October 1, 2016
Introduction:
For my first project in the Data Visualization class I wanted to work with a dataset that pertained to New York City residents, and chose one that targeted the leading causes of death for people who lived in the city. I was interested to see if certain diseases that lead to death are more prevalent in particular ethnic groups, and, further, if that differs between men and women within an ethnic group. My goal was to address these points, and to see if diseases truly target certain groups, at all.
Three Visualizations:
The first visualization that informed my design was a bar graph depicting the daily routine of creatives, similarly called ,“The Daily Routine of Famous Creative People”. The various types of creative people and the multiple targeted categories of the day (sleep, exercise, etc.) made me think about ways to work with my dataset – with different ethnic groups and the targeted categories of diseases that were identified therein. I liked the organization of a simple bar graph, the use of color, and how if you clicked on a color category you could see the data filtered, which was impactful.
This visualization from the Wall Street Journal called “Battling Infectious Diseases in the 20th Century: The Impact of Vaccines” has the most obvious ties to my own data in terms of the topic of focus – health in the U.S. over the course of years. There are some notable differences: the WSJ data was taken over the course of 70 years, while the NYC Open Data used in my lab spanned less than a decade; the WSJ data and visualizations reflected nationwide findings, where my data was centralized in one city; and the WSJ used heat maps. Given all that, I found it helpful to see that they had approached each disease with a separate visualization, to ensure clarity, and the colors used are those associated with the points they were trying to depict (red in the graph denotes a high level of illness/ danger, blue is very low levels of illness/ stability ).
The last visualization is from CNN and it shows diversity in the U.S. between different generations. What informed my design was the way the CNN visualization used color to represent different ethnic groups, which allows viewers to see the information in a clear way, and really aided in the overall effect.
Materials Used:
The dataset I used was called “NYC Leading Causes of Death”, sourced from NYC Open Data, where over 1500 datasets that are generated from city agencies and organizations, are available to the public online. While my data came from the Health section of the site, other data categories available included Education and Housing& Development. My data set spanned between 2007-2011, and reflected men and women from the following groups: Non Hispanic White, Asian& Pacific Islander, Hispanic, and Non Hispanic Black. Examples of the causes of death in the data were malignant neoplasms, heart disease, and pneumonia.
Tableau Public was the software utilized for the visualizations in this lab. In this software a spreadsheet (in my case saved as a CSV), an be accessed by Tableau, and then interactive data visualizations can be made.
Lecture slides were referred to, in specific those from 8/30 (of particular note were slides “Less is More” and the “Memorable Embellishments” of graphs).
Class readings that I mainly referenced were Hadley Wickham’s “Tidy Data”, and Stephen Few’s “Effectively Communicating Numbers” (in the latter the section A Step by Step Graph Selection and Design Process was very useful). Also helpful was Lindsay MacDonald’s “Using Color Effectively in Computer Graphics” to remind me of color association and taking into account users needs.

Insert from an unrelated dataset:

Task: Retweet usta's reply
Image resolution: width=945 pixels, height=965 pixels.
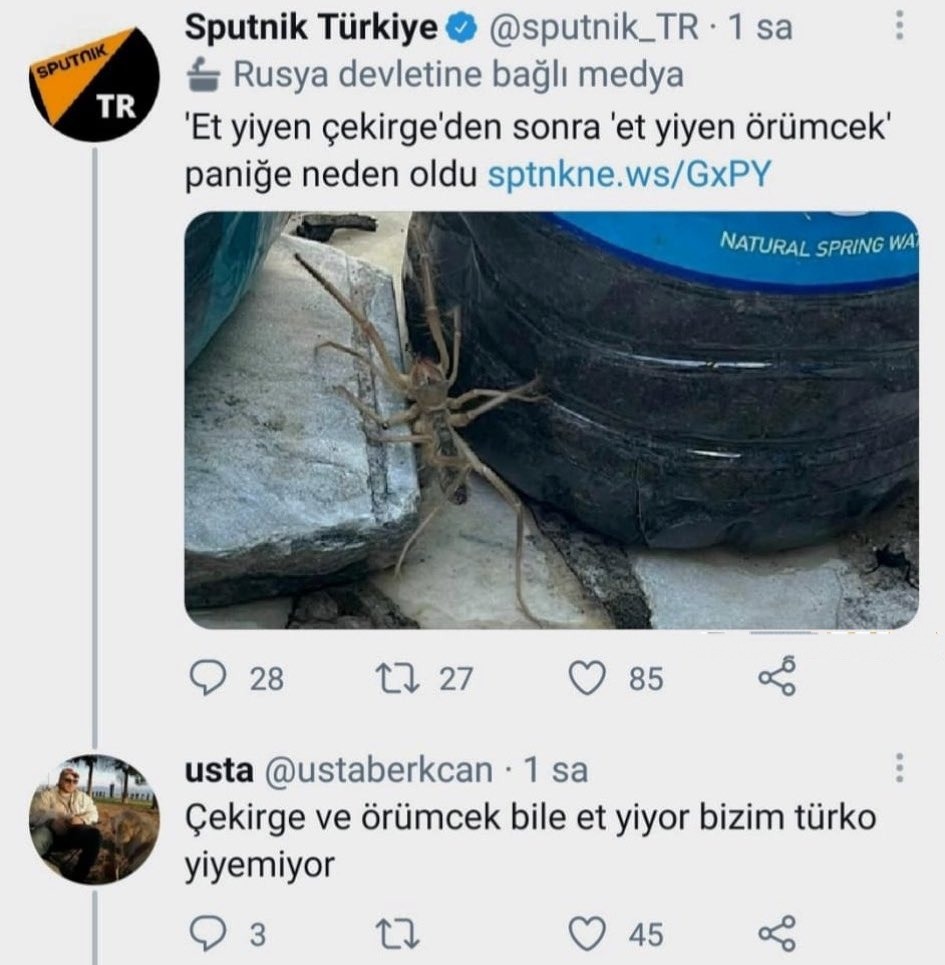Action: 398,934
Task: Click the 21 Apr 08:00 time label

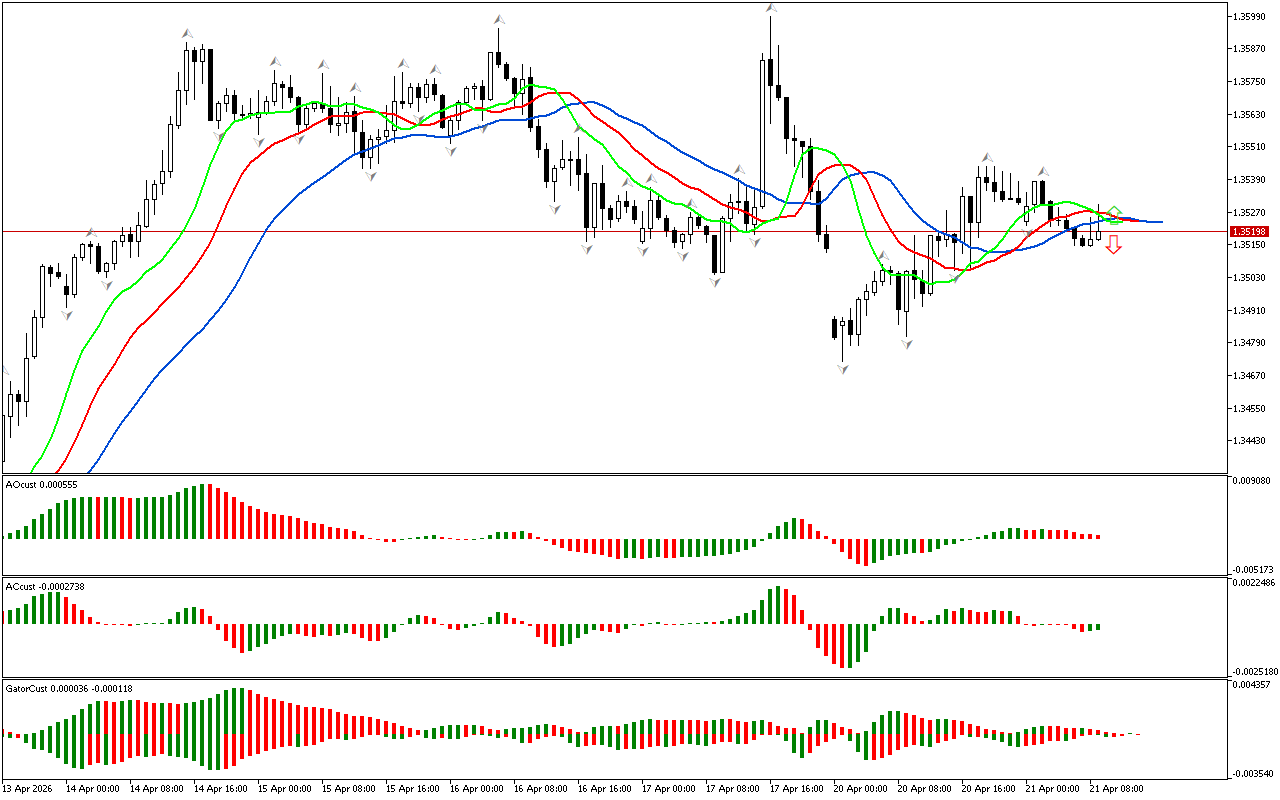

Methods Used : After I downloaded the dataset from NYC Open Data, saved as a CSV, I went back over the data to check it was “clean” and not cells in the sheet were empty. Once the data was clean, I could easily use it in Tableau. In my “Sheet” I began to explore the features that would help to build my visualizations, including dragging dimensions to different areas of the sheet, customizing colors for different ethnicities, and selecting the best visualization option in the “marks” section.
Once I assessed initial stages of the disease visuals I decided to edit out diseases that had every low showings across all ethnicities. I only included those in which 20% or more were represented, within any ethic group at any period of time. As an example, Asian& Pacific Islanders, of both sexes, had higher levels of pneumonia than many other groups, which had less than 20%, so I kept that disease in the data.
Results: It was interesting to see that men and women of the same ethnic groups did have slight variations in the charts. Overall, it appears that if a disease effects a group, it effects the men and women of that group. Asian& Pacific Islanders, of either sex, had a high risks of cerebrovascular disease and pneumonia/ influenza. Hispanics also shared a high risk of pneumonia/ influenza. Non- Hispanic Black men and women were at high risk when it came to diabetes. My final visualization, below, aided in my findings.
Future directions: It would be interesting to also work with current data on this topic, as the data set I used stops at 2011. Having updated data, say up to 2015, would give a more comprehensive view on health risks that impact New York City residents.